クローンES細胞の作製には、体細胞核を移植する卵子が不可欠だが、入手が難しかった。今回の手法が人でも可能になれば、不妊治療用に作って残った受精卵を卵子の代わりに活用でき、ES細胞研究に弾みがつくと期待される。
研究グループは、マウスの受精卵の染色体を、細胞分裂の初期の段階で除去して、別のマウスの皮膚細胞の染色体を入れたところ、そのまま分裂を続け、ES細胞になった。クローンES細胞は、患者と同じ遺伝子を持ち、拒絶反応が起きない臓器・組織を作り出せると期待されている。
一方、京都大再生医科学研究所の山中伸弥教授らのチームは、ES細胞と同様に、様々な臓器や組織の細胞に育つ能力のある「人工多能性幹細胞」(iPS細胞)で、昨年の報告よりもさらに能力を高めた第2世代の開発にマウスの実験で成功し、6日付のネイチャー誌電子版で発表した。
iPS細胞は遺伝子操作により体細胞から作製できるため、人に応用できれば受精卵を材料にするES細胞で指摘される倫理面の問題を回避できる。
昨年作製した第1世代の細胞は、ES細胞よりも変化の能力が劣るなど、有用性に課題があった。
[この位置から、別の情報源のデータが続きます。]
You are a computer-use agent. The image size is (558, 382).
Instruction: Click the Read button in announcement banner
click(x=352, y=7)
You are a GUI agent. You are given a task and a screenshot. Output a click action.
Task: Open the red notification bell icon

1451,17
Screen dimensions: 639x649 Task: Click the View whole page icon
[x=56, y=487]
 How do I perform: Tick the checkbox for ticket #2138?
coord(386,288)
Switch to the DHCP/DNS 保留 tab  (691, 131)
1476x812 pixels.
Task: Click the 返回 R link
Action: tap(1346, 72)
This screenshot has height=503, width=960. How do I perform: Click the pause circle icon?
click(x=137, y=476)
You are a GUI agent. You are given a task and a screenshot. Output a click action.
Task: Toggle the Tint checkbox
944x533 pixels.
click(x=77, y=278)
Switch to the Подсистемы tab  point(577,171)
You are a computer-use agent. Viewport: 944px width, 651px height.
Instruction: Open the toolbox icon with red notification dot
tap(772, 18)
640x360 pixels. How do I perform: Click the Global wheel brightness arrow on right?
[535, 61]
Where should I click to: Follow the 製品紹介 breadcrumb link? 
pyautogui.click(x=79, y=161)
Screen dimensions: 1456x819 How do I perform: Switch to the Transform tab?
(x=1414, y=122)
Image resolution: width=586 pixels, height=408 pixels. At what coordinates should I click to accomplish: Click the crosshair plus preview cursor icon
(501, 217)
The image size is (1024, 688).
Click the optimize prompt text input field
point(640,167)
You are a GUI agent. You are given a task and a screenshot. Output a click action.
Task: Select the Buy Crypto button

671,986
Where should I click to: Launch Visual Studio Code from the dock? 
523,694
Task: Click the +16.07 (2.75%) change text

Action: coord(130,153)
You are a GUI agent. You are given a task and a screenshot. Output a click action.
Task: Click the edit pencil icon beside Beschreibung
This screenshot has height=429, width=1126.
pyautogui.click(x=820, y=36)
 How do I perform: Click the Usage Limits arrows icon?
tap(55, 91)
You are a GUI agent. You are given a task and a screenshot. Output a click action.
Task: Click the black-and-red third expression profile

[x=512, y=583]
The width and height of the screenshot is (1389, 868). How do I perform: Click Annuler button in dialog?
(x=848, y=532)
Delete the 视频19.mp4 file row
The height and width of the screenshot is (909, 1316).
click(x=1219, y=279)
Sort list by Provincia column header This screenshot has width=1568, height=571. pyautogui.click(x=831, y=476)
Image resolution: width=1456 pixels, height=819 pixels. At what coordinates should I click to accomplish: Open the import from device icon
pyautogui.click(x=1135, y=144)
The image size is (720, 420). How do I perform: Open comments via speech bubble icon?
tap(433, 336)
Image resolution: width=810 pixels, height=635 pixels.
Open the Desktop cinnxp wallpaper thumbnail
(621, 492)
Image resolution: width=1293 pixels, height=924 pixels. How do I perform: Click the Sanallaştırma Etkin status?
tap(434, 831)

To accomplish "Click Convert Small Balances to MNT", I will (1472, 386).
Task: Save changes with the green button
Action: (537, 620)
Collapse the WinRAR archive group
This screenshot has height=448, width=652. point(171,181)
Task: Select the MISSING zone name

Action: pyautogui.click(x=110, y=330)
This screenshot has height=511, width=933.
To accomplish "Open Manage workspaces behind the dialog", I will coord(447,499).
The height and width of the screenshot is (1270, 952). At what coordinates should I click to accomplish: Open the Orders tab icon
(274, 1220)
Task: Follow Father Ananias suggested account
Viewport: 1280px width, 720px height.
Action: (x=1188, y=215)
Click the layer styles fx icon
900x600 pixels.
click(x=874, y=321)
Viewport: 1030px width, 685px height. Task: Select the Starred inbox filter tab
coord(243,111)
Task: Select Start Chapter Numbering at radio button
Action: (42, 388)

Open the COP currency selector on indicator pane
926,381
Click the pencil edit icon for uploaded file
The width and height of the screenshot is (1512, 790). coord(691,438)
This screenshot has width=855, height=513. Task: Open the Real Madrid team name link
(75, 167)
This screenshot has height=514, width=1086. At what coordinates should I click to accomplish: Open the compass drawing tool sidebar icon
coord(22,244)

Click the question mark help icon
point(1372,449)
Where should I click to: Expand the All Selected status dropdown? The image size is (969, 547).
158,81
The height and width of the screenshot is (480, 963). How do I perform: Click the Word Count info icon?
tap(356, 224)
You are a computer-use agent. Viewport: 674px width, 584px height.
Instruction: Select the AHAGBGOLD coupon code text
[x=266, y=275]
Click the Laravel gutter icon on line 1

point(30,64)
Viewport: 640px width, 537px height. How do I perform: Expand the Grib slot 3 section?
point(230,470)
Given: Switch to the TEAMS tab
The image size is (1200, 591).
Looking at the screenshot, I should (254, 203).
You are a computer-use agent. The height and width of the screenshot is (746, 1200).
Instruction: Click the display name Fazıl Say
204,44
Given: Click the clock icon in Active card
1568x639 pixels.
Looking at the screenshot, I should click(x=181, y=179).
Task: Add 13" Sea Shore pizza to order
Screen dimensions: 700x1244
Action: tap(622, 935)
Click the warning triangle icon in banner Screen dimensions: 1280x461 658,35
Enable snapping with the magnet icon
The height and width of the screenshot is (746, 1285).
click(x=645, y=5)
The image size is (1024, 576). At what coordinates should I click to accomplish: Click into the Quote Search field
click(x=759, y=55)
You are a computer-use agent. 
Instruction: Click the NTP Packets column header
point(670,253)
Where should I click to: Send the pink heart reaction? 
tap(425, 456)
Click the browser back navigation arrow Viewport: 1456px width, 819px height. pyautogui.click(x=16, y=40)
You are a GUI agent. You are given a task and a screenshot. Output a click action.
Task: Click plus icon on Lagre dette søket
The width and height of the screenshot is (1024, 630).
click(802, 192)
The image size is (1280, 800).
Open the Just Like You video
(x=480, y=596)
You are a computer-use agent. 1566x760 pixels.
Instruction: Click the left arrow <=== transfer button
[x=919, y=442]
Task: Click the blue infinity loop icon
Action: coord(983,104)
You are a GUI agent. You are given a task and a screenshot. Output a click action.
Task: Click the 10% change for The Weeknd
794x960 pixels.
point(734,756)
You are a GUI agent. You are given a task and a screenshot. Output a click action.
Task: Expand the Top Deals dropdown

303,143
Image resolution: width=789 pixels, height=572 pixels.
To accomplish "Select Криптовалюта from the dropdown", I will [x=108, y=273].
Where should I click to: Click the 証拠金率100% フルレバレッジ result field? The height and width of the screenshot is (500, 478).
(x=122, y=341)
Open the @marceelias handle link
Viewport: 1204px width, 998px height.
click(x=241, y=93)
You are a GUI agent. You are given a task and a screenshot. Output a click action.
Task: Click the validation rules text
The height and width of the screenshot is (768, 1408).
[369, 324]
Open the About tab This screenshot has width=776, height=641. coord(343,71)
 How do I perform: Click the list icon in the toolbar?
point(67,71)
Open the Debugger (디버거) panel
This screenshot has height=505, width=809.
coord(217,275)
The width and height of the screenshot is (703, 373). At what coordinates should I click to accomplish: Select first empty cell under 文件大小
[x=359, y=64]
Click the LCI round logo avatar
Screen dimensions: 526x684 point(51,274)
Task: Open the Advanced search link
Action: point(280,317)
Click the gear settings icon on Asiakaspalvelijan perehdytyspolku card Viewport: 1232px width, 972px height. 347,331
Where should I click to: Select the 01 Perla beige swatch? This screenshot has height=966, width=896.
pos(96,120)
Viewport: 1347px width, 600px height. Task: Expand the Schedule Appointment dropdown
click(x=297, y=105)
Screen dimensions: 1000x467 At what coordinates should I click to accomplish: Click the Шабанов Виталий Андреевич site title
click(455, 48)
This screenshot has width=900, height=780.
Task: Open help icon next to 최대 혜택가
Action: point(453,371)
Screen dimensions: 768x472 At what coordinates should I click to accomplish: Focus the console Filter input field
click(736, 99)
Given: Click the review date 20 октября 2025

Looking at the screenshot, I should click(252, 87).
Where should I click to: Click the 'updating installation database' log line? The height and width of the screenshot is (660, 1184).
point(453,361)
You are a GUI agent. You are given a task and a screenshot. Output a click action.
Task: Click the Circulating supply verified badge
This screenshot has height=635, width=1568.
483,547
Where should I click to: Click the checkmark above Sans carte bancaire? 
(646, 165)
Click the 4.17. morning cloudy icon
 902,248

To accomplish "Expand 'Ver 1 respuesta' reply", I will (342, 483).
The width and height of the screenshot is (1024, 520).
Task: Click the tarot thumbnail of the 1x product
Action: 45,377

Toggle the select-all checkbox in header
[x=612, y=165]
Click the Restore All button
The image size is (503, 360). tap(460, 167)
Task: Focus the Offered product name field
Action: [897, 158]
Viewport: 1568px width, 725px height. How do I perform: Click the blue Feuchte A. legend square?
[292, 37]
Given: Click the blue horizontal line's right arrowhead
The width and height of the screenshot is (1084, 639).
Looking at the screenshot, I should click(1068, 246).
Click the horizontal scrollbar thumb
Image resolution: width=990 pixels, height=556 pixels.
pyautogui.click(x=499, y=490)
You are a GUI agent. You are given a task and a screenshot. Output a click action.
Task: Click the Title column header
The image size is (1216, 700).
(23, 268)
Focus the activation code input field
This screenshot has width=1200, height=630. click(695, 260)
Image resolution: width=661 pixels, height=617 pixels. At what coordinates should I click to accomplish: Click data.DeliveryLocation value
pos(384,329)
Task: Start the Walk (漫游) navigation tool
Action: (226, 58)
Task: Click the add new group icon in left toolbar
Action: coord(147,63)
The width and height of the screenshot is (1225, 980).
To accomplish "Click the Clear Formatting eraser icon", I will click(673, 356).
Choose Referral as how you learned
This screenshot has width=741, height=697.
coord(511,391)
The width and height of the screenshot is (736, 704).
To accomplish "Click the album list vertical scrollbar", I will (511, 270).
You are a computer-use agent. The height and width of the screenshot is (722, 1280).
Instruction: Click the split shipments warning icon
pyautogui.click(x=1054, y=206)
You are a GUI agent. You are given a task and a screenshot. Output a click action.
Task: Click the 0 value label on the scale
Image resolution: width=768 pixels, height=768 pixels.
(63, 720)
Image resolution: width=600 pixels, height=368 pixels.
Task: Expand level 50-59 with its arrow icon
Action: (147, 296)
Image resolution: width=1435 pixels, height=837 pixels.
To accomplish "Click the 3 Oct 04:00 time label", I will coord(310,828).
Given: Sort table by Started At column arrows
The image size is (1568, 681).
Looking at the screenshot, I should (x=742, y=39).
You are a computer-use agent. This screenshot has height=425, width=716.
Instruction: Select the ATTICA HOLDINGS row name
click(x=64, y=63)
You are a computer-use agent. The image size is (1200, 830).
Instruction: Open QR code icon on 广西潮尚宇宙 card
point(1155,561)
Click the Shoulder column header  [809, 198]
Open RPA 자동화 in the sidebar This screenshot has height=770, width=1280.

山中教授らは、iPS細胞を作製する際、第1世代よりも有用な細胞を選別する方法を確立。
この方法で作った第2世代iPS細胞を調べたところ、遺伝子の構成や性質が、第1世代よりもES細胞に近く、変化の能力も高いことを確認した。(YOMIURI ONLINE)
ES細胞について
生体の組織や臓器の元となる細胞のこと。幹細胞、または胚性幹細胞ともいいます。
受精卵が細胞分裂を繰り返し、ある程度の細胞塊になった頃に取り出して培養することで、様々な組織や臓器の細胞に分化する能力を持ったES細胞を得ることができます。
別の胚に混ぜて培養させると生体の組織や器官を人為的に作り出すことができるため、神経細胞や血液細胞の再生医療の技術として、難病治療への応用が期待されています。
iPS細胞について
iPS細胞はES細胞に類似した形態、増殖能、および遺伝子発現を示します。
またマウス皮下に移植すると様々な分化細胞や組織から形成される奇形腫が形成されること、および、マウス初期胚に移植するとその後の胎児発生に寄与することから、iPS細胞は万能性を有していることがわかっています。
脊髄損傷や心不全などの患者体細胞から、iPS 細胞を誘導し、さらに神経細胞や心筋細胞を分化させることにより、倫理的問題や拒絶反応のない細胞移植療法の実現が期待されています。